Records for processing:
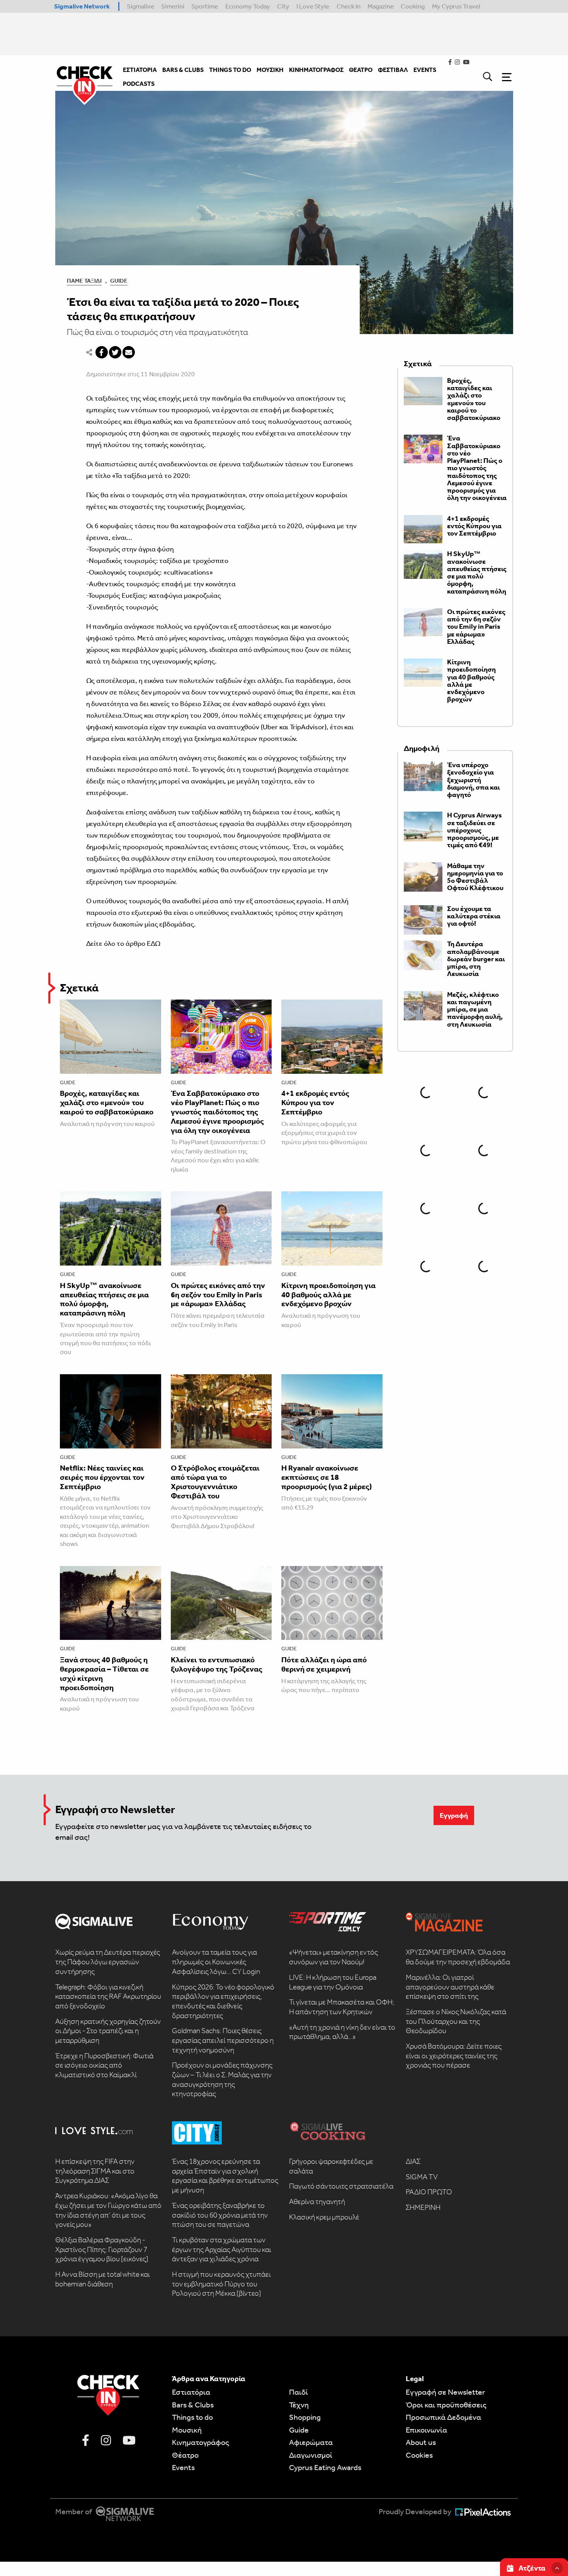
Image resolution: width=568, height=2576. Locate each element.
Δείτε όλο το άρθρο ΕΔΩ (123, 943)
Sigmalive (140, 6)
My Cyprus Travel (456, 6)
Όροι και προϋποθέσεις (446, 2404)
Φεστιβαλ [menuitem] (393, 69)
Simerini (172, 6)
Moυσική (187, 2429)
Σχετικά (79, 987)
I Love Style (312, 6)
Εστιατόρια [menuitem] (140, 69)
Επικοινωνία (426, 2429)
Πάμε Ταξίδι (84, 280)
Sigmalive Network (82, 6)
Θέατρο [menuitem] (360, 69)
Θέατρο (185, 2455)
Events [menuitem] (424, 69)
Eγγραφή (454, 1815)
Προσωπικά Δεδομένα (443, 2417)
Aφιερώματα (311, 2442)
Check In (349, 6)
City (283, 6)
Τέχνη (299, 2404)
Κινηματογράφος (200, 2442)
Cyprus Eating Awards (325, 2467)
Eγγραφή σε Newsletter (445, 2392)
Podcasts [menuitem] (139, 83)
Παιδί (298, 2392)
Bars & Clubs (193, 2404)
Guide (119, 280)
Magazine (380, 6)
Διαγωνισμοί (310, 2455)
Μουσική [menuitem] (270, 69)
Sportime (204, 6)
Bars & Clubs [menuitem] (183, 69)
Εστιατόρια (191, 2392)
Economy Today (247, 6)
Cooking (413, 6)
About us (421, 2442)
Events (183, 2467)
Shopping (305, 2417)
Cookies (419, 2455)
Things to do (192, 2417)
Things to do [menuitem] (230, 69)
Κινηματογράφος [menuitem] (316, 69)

Task objective: Where pictures appear, drop them, and reproduce exactly only the lines running from the beginning of the data to the line that contains "Moυσική (187, 2429)", inclusive.

Your solution:
Image resolution: width=568, height=2576. Locate each element.
Δείτε όλο το άρθρο ΕΔΩ (123, 943)
Sigmalive (140, 6)
My Cyprus Travel (456, 6)
Όροι και προϋποθέσεις (446, 2404)
Φεστιβαλ [menuitem] (393, 69)
Simerini (172, 6)
Moυσική (187, 2429)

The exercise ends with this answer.